**YOUR INSTRUCTIONS**
Pictures stay out of the copy. Retype exactly the lines below from the one with "Open the Posušje checkered shield logo" through the one with "Task: Click the search magnifier icon".

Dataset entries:
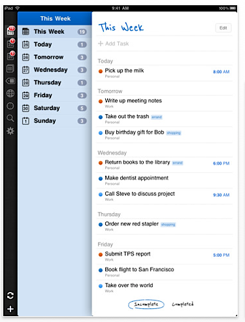Click the Add Task field

coord(165,44)
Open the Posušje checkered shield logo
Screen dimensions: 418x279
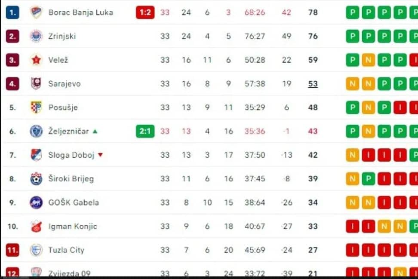(x=36, y=107)
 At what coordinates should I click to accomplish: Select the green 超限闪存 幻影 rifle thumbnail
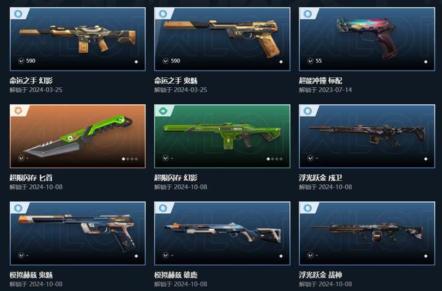(x=222, y=135)
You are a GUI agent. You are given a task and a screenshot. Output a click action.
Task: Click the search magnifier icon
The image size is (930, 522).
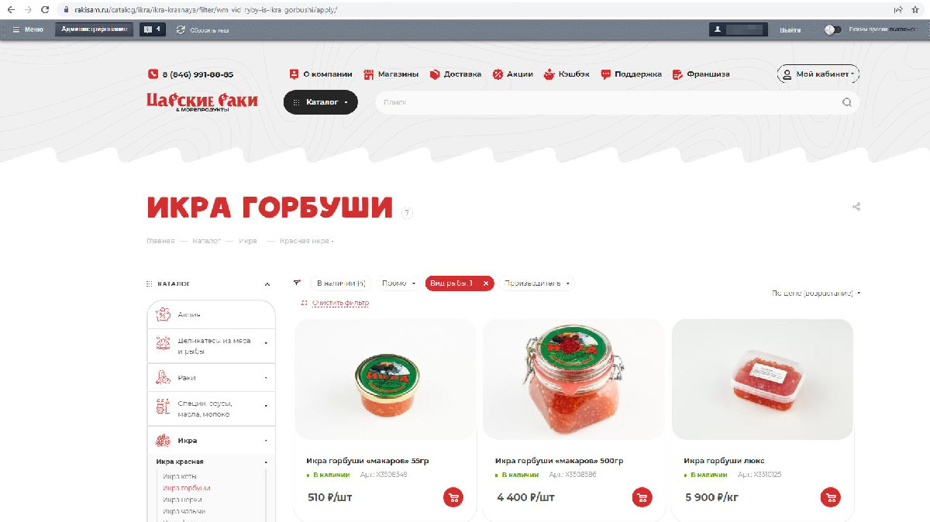point(846,102)
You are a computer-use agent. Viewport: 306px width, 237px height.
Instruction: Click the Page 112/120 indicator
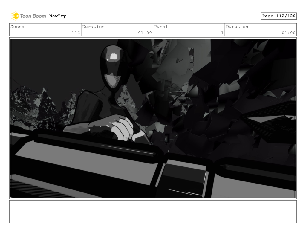(279, 16)
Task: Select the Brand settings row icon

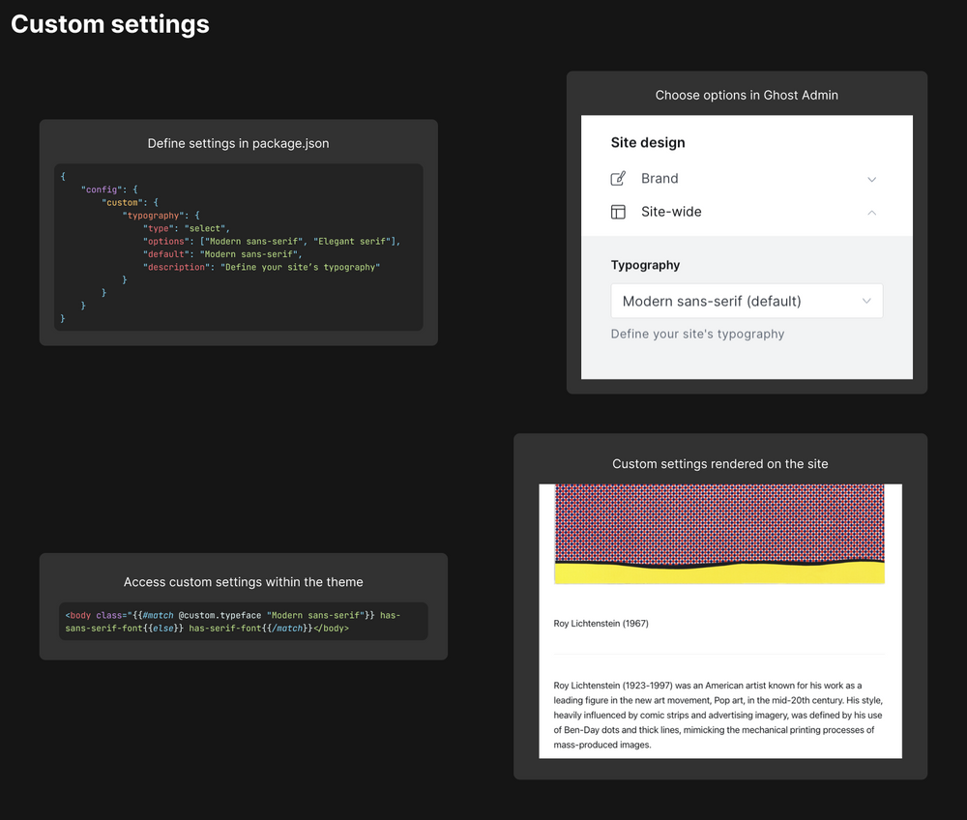Action: click(618, 178)
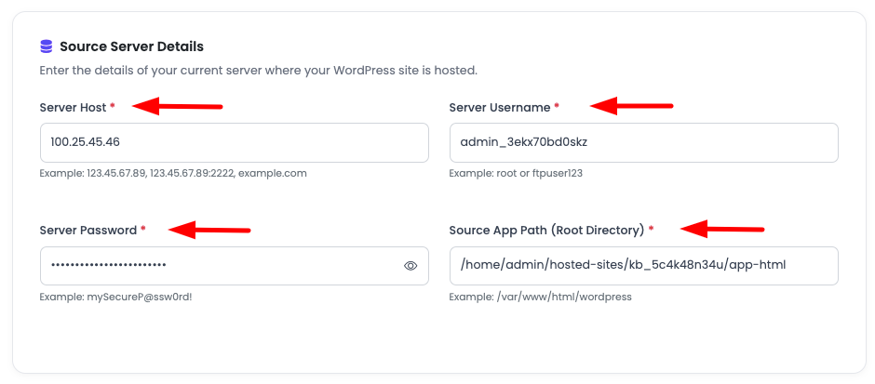Click the Server Password label
The image size is (875, 384).
pos(88,230)
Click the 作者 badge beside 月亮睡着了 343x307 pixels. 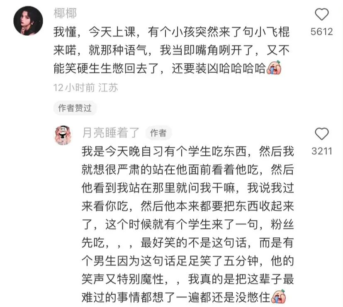(158, 133)
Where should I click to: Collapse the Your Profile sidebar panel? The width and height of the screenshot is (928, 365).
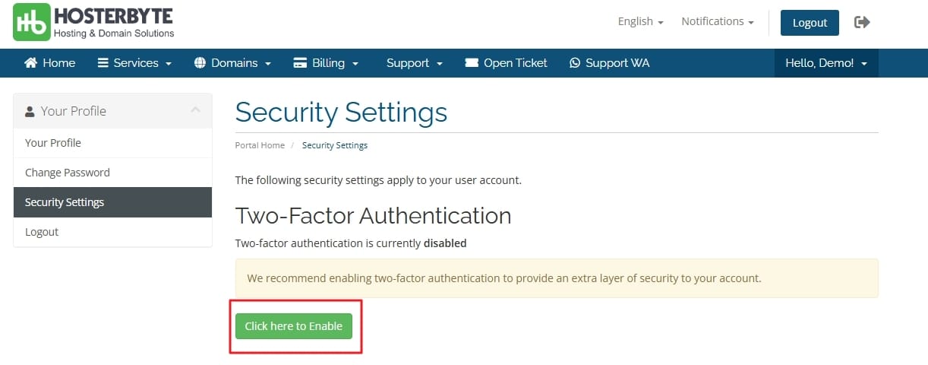195,110
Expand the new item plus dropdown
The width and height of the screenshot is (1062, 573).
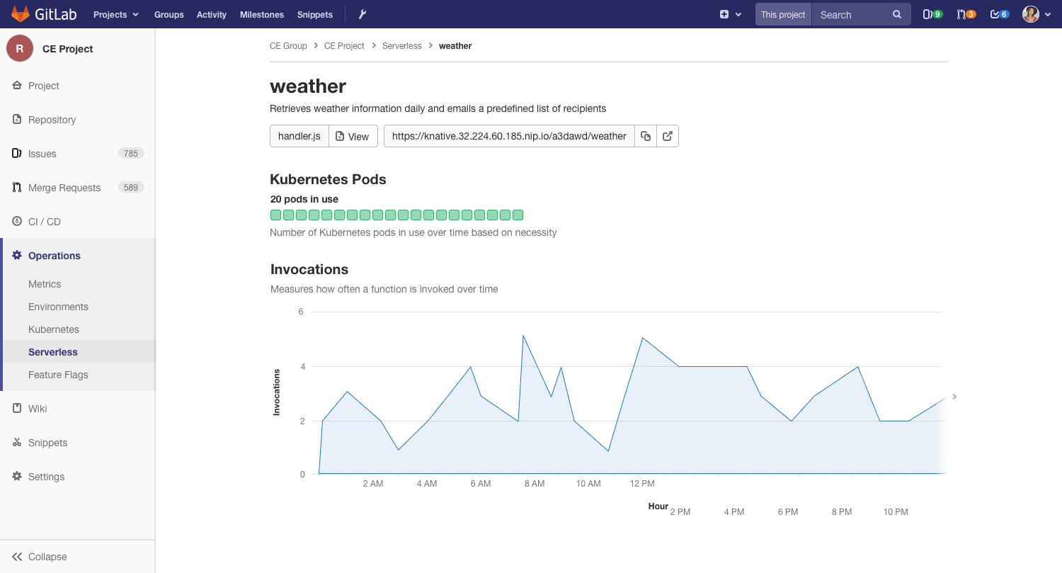(731, 14)
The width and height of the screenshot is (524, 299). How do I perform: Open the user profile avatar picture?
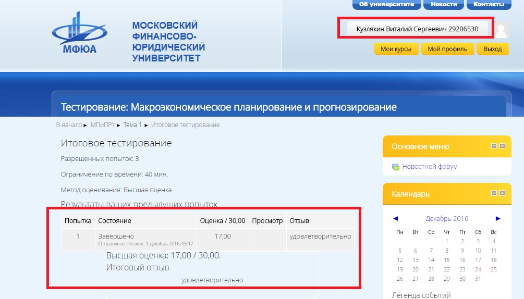point(501,30)
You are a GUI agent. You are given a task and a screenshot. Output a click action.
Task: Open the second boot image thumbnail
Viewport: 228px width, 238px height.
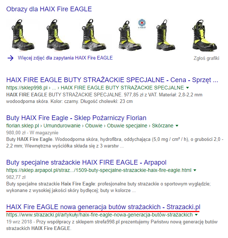click(x=58, y=35)
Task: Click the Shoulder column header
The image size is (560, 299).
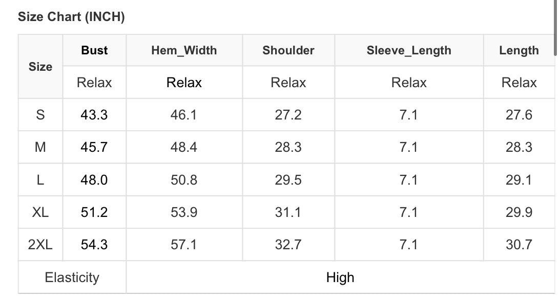Action: coord(288,50)
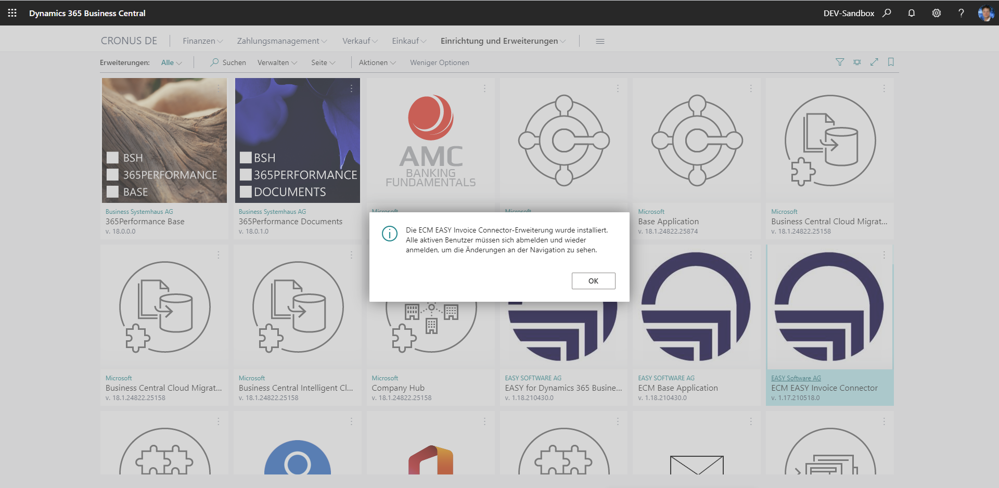Click Weniger Optionen
This screenshot has width=999, height=488.
coord(439,63)
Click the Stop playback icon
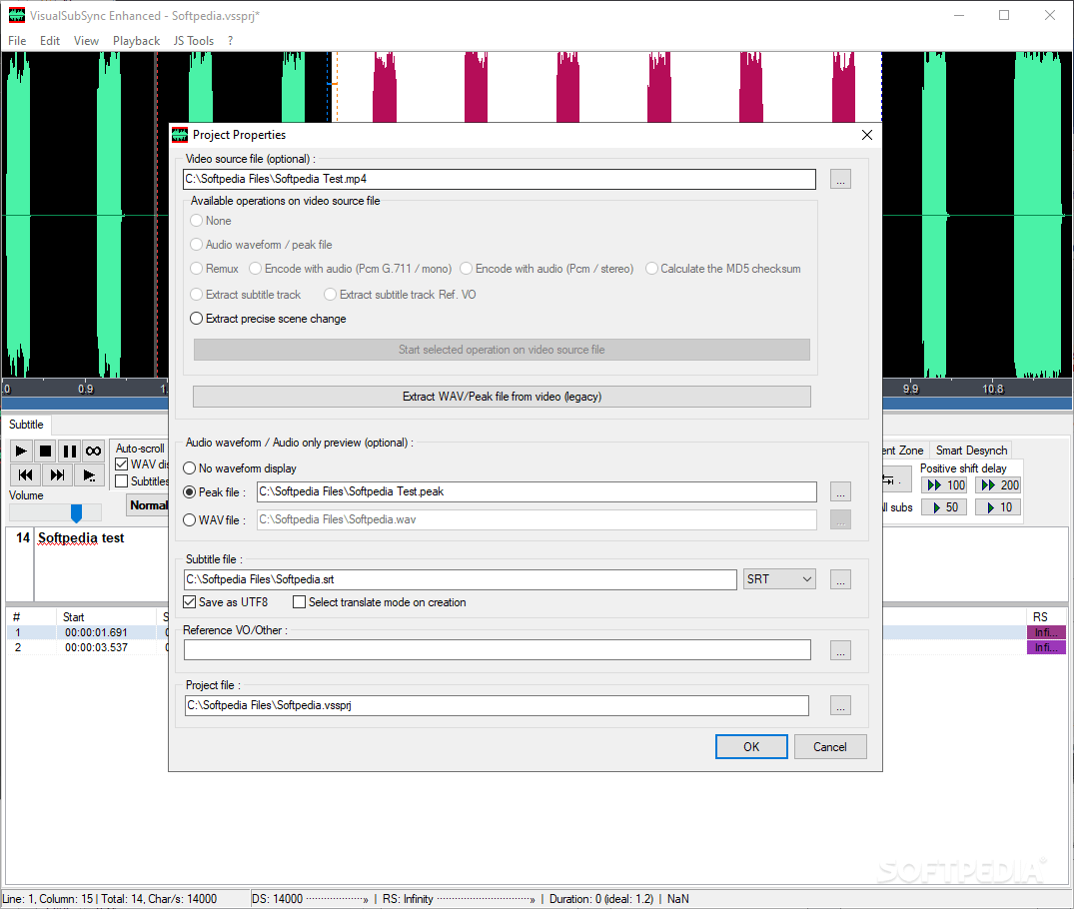Viewport: 1074px width, 909px height. point(44,451)
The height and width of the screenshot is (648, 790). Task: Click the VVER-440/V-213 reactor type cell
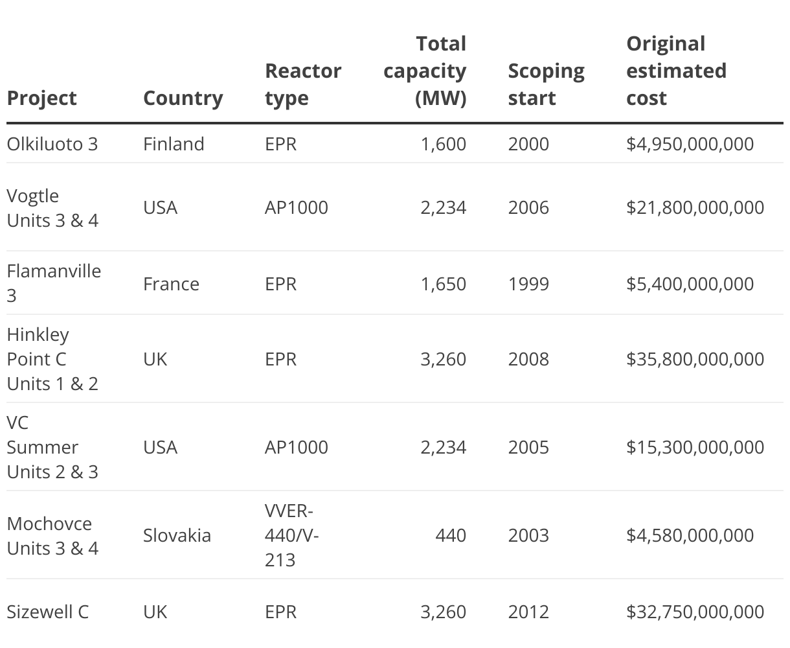[291, 536]
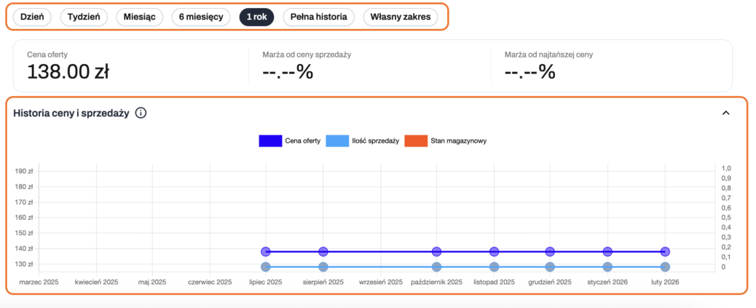Click the Cena oferty 138.00 zł value

tap(68, 71)
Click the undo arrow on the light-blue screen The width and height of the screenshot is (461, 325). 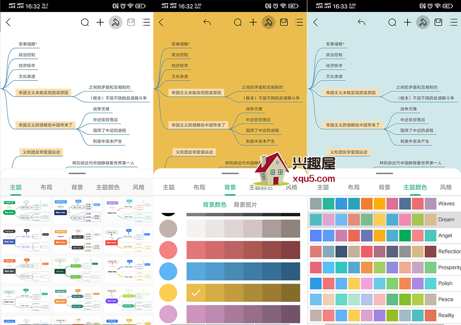pyautogui.click(x=362, y=22)
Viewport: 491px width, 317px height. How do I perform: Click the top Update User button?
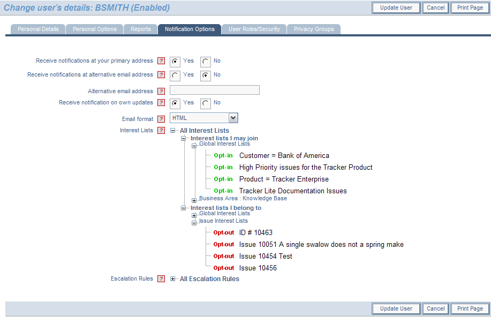(x=396, y=8)
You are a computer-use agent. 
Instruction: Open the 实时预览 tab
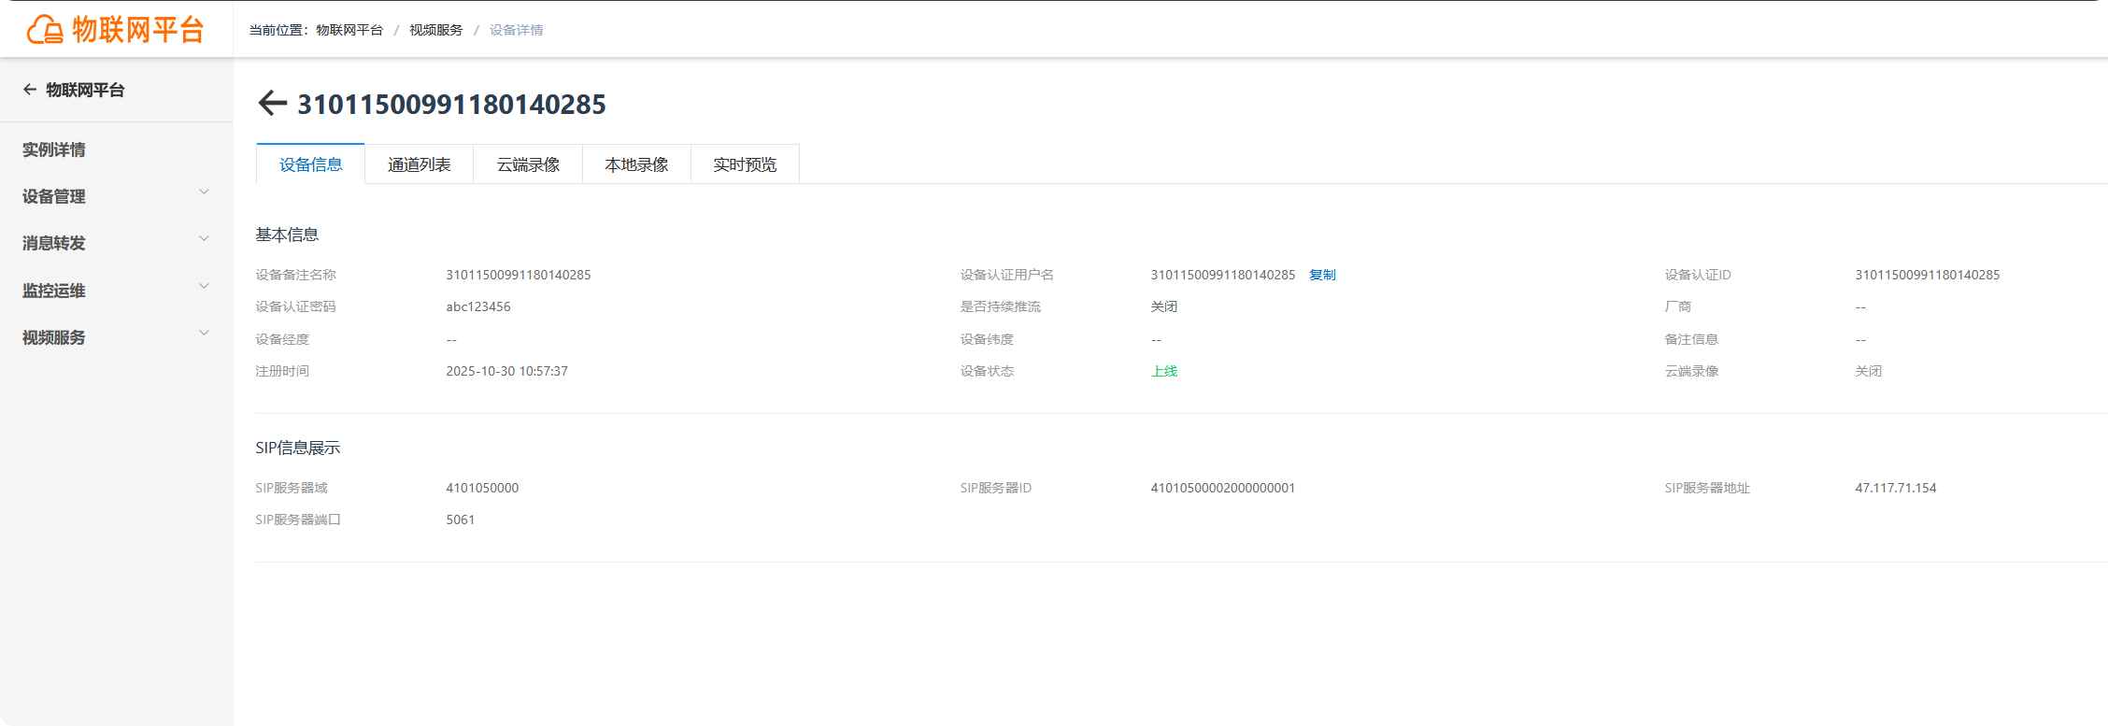click(745, 164)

**EXERCISE OUTPUT**
Open the Posušje checkered shield logo
Screen dimensions: 418x279
(x=36, y=107)
 At what coordinates should I click to accomplish: Select the green 超限闪存 幻影 rifle thumbnail
(x=222, y=135)
You are a GUI agent. You are given a task and a screenshot. Output a click action.
Task: Click the search magnifier icon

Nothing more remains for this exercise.